**WHAT NEEDS TO BE DONE:** Below are records that should be duplicated exactly, with no image retained.

**DATA PROVIDED:**
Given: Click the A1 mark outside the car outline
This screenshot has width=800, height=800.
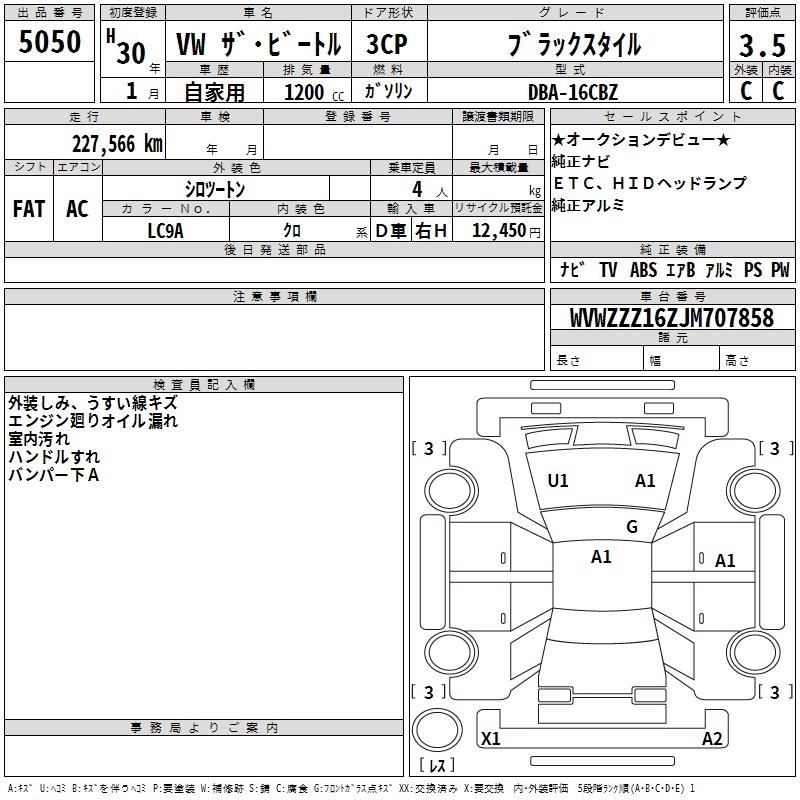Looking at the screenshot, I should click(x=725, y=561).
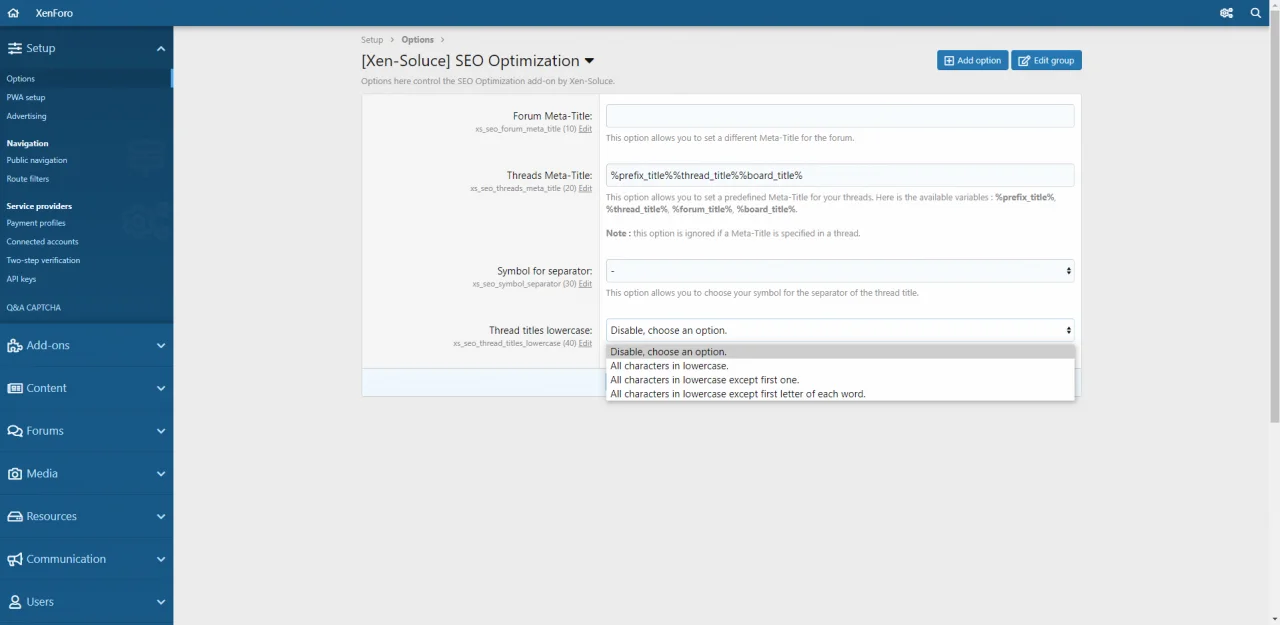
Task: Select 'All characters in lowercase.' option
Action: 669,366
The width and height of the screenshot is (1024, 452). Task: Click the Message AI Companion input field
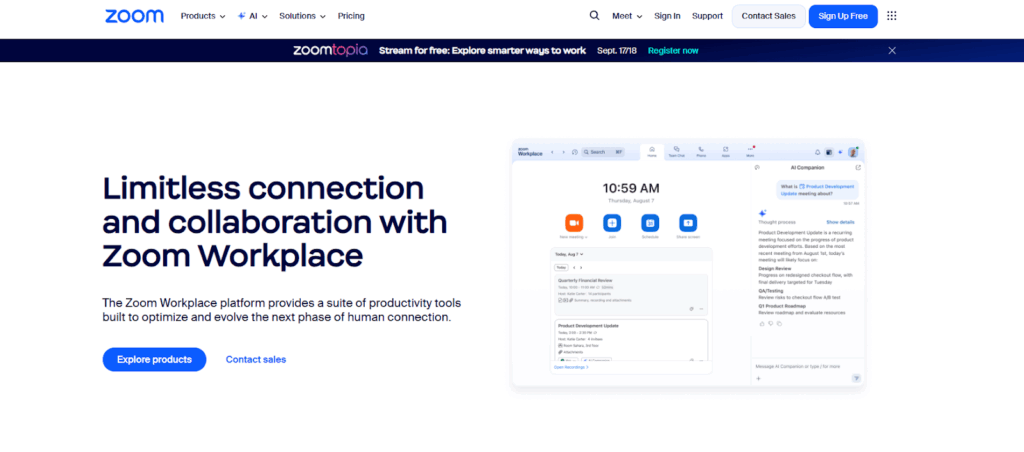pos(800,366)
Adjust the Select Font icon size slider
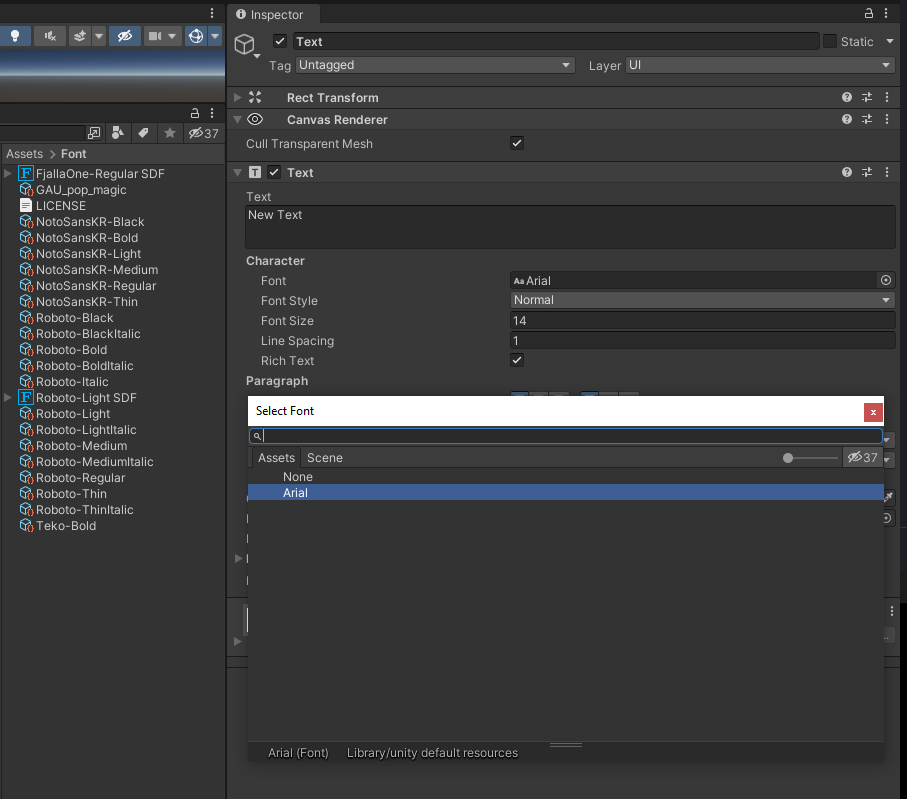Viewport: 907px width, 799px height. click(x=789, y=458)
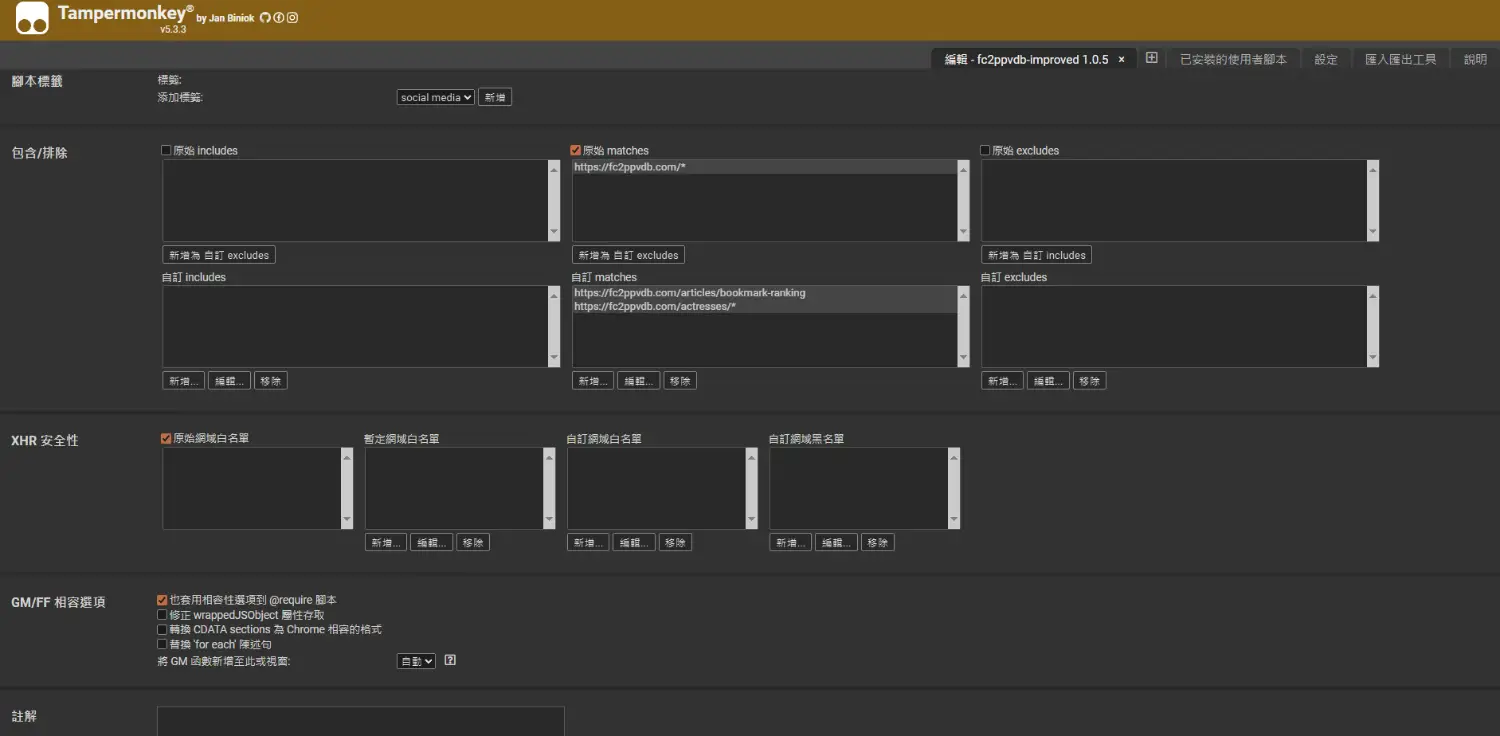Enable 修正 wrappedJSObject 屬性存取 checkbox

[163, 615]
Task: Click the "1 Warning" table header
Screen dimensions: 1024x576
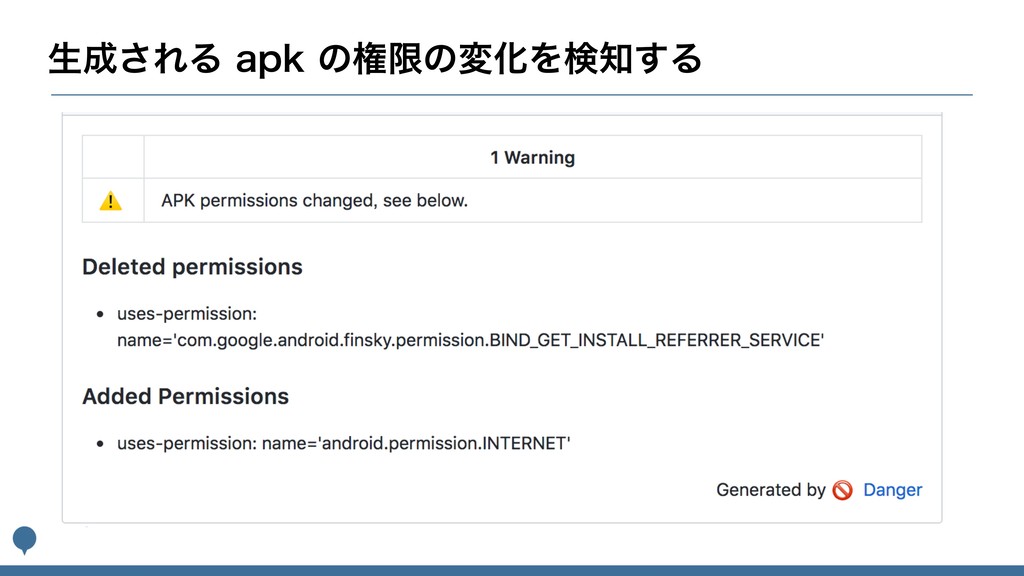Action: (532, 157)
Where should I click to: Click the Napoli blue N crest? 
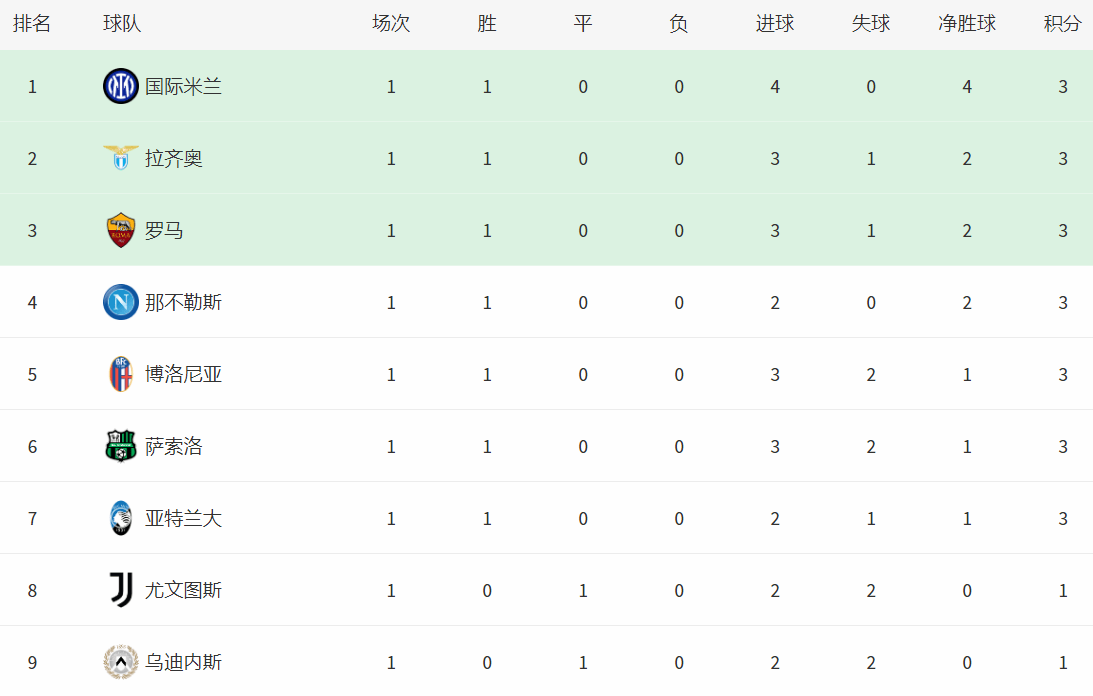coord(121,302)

**SOLUTION:**
Given: Click the A1 mark outside the car outline
This screenshot has width=800, height=800.
Looking at the screenshot, I should click(x=725, y=561).
Task: Select 'All characters in lowercase.' option
Action: 669,366
The width and height of the screenshot is (1024, 452). Task: Click the Message AI Companion input field
pos(800,366)
Adjust the Select Font icon size slider
Viewport: 907px width, 799px height. click(x=789, y=458)
Enable 修正 wrappedJSObject 屬性存取 checkbox

[163, 615]
Task: Click the "1 Warning" table header
Screen dimensions: 1024x576
Action: (532, 157)
Where should I click to: Click the Napoli blue N crest? 
coord(121,302)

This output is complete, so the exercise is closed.